Aim of the exercise: Pull out every line of the material that contains the word "will", and copy each one in full.

Material for the task:
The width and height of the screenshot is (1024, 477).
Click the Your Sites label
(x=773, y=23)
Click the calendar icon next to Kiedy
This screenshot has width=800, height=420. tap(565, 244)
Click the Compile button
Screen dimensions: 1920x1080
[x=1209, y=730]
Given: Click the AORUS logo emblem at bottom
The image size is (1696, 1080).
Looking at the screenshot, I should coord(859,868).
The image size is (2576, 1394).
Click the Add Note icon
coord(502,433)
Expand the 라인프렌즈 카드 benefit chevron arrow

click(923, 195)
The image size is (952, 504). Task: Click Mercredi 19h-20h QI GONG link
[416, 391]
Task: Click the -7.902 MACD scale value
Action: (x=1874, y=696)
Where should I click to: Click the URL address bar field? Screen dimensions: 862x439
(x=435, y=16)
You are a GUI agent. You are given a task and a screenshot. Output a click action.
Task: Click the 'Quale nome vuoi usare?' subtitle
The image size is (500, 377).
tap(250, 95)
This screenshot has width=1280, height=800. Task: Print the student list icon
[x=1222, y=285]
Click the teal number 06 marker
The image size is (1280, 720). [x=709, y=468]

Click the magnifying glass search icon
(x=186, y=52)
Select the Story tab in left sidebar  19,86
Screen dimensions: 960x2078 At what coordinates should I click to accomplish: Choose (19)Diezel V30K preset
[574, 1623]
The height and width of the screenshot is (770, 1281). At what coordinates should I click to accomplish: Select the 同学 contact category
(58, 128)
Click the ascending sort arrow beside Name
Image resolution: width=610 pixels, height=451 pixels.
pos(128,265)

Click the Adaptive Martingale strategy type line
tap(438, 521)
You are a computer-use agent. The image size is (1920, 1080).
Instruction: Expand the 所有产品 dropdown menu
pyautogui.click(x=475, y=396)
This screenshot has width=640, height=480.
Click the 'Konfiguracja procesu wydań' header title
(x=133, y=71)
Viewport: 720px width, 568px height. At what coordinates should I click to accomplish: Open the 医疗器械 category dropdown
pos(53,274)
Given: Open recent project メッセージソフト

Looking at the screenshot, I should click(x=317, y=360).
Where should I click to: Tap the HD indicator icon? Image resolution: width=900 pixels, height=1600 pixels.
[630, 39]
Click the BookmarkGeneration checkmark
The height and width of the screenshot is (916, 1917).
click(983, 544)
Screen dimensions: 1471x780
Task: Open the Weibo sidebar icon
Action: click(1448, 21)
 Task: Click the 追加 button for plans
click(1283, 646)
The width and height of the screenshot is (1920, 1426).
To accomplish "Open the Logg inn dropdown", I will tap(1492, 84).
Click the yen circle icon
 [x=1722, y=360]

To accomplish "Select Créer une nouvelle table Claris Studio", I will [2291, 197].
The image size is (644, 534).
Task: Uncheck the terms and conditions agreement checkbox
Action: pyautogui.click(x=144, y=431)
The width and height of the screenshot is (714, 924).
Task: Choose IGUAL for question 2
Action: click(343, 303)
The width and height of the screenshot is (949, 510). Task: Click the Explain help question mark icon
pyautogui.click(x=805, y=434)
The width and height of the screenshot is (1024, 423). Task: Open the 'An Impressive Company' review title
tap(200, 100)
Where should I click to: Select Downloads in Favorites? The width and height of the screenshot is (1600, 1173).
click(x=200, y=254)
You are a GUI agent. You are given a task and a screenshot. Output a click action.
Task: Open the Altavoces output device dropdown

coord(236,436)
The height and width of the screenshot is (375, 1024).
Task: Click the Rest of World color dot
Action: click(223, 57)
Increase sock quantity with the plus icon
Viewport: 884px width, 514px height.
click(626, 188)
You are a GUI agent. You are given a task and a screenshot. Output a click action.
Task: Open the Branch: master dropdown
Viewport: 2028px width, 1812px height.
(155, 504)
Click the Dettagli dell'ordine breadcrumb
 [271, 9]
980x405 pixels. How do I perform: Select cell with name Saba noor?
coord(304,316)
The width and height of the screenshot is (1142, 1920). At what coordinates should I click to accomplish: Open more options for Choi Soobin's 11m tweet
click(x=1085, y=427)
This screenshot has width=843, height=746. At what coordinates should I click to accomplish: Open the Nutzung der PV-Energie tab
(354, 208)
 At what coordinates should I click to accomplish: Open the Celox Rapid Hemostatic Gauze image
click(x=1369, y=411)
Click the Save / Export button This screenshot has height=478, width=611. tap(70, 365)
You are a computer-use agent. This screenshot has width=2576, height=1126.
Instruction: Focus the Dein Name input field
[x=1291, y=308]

Exercise result:
To accomplish "Open the Logg inn dropdown", I will tap(1492, 84).
To accomplish "Select Créer une nouvelle table Claris Studio", I will [2291, 197].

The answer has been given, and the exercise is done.